As the four readers of this esteemed blog will know, i’m always one to follow a trend. Of late, the trend has been for faster fatter tyres. In days of yore, there were two certainties to cycling and the ageing process: gear sizes would shrink, whilst tyre width would expand. Maybe there’s a metaphor for life in there somewhere.
Some years ago i took the plunge and opted for a 25mm tyre in winter. It felt like a bold step, sacrificing speed for comfort, pace for grip. In practice, I didn’t seem to make much difference; 2mm is not that noticeable. This winter I went big, busting out some 28mm rubber on both winter bikes. (n+1 applies to winter bikes as a genre). As a result, i’ve enjoyed an armchair ride, with low tyre pressures and a spongy experience. I can’t say I’ve enjoyed it. After years of feeling every undulation in the road surface, the sense of float takes some getting used to.

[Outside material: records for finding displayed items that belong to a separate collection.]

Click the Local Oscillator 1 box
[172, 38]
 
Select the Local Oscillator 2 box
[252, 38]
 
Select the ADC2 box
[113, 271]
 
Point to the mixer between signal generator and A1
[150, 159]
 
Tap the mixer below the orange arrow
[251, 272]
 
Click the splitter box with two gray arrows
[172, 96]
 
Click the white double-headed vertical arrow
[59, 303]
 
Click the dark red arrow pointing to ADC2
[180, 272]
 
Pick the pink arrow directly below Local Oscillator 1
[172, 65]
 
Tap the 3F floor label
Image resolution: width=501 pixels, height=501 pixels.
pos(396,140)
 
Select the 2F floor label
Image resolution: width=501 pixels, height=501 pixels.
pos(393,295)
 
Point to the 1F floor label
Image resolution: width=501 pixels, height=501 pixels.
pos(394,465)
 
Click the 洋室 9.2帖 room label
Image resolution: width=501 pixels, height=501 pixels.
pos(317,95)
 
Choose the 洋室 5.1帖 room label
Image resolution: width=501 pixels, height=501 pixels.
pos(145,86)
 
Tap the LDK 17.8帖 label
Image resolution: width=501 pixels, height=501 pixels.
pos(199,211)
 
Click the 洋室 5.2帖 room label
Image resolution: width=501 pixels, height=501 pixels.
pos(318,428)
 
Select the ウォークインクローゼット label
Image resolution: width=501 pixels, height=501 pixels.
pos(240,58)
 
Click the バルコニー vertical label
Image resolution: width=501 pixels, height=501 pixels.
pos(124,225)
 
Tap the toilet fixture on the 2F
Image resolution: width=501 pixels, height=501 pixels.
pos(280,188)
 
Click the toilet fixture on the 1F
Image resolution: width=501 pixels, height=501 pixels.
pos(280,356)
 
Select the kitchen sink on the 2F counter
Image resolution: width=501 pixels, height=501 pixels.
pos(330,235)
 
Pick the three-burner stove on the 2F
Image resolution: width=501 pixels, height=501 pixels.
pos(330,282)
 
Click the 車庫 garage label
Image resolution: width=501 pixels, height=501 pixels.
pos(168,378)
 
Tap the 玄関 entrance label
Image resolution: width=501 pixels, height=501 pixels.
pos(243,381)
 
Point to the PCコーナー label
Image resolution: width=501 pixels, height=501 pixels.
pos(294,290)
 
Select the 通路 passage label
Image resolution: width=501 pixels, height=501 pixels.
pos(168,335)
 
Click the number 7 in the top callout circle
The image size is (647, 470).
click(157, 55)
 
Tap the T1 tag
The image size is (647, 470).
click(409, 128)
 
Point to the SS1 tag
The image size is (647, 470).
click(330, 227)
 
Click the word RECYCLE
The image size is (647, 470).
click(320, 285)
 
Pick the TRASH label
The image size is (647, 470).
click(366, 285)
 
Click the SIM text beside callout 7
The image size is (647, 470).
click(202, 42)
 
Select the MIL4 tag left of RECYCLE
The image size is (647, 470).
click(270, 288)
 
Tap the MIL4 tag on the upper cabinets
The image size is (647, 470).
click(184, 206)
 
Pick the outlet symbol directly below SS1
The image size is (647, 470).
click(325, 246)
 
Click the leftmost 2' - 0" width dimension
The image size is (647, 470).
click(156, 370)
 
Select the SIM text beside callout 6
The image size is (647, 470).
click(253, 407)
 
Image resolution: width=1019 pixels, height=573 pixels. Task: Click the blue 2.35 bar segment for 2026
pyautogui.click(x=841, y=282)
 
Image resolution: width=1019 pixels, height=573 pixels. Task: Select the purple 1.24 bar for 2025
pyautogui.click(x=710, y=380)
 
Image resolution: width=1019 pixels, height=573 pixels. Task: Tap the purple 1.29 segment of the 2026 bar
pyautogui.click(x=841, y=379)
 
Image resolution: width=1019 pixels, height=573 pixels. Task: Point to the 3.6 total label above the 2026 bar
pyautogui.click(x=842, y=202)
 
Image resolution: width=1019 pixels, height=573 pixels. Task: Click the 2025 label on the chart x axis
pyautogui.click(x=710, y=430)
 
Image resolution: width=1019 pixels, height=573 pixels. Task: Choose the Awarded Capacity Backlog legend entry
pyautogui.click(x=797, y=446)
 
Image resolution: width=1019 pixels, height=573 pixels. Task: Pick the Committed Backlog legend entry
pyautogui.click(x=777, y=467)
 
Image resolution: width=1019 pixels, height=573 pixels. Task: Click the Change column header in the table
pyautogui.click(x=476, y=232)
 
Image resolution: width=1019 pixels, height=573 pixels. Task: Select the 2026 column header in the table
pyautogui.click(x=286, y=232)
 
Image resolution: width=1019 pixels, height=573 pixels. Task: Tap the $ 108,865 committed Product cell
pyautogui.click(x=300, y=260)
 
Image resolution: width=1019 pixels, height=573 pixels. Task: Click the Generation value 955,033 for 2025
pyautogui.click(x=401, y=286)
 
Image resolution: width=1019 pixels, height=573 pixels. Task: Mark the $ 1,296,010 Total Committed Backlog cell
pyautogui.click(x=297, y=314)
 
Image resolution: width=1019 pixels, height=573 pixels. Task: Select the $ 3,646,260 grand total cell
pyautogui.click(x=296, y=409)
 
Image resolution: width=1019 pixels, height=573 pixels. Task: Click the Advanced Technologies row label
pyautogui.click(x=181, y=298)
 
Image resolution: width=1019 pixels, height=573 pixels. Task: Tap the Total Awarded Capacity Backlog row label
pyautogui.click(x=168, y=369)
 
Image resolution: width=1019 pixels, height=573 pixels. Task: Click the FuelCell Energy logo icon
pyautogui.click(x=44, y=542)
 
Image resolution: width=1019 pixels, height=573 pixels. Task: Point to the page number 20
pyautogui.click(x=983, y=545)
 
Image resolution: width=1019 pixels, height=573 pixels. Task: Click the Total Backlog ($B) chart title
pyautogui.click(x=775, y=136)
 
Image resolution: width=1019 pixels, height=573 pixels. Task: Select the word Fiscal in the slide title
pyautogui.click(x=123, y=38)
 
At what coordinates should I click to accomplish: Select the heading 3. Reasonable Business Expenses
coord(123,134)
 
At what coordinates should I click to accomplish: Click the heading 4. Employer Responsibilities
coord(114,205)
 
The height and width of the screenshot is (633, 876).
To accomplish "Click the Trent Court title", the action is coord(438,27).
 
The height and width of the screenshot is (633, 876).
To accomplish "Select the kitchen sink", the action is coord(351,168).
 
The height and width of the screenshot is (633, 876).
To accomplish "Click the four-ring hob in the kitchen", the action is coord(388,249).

Allegedly, 25mm+ is the current choice of the peloton, for all sorts of pseudo-scientific, lab-tested reasons. The arguments are unproven and the lab rarely translates into real-world performance. It seems as though there is no real change in what was previously suspected; if you want comfort, go big, if you want a bit of zing, go narrow. What I do know is that the vittoria rubino pro tech 28s i’ve been using are flabby and particularly big, making it difficult to get them under the mudguard. They limit gear changes on a fixed wheel because you have no tolerance for moving the wheel in, and with tight mudguard clearances comes a host of irritating problems: wheel rub, noises, filth and clag, the lot. More that that, this particular set of tyres have cut up extremely quickly; from having no punctures at all for years and years, i’ve had three in short succession on about 700 miles of use, one of which needed a boot to cope with the slashed sidewall. the rubino pro techs are now in the bin.
In short, it’s back to the 25mm maximum for me and a nagging sense that the trend for bigger tyres and wider profile rims is entirely down to the bike industry’s constant need to sell us new things. Watch out for the next big thing: narrow tyres.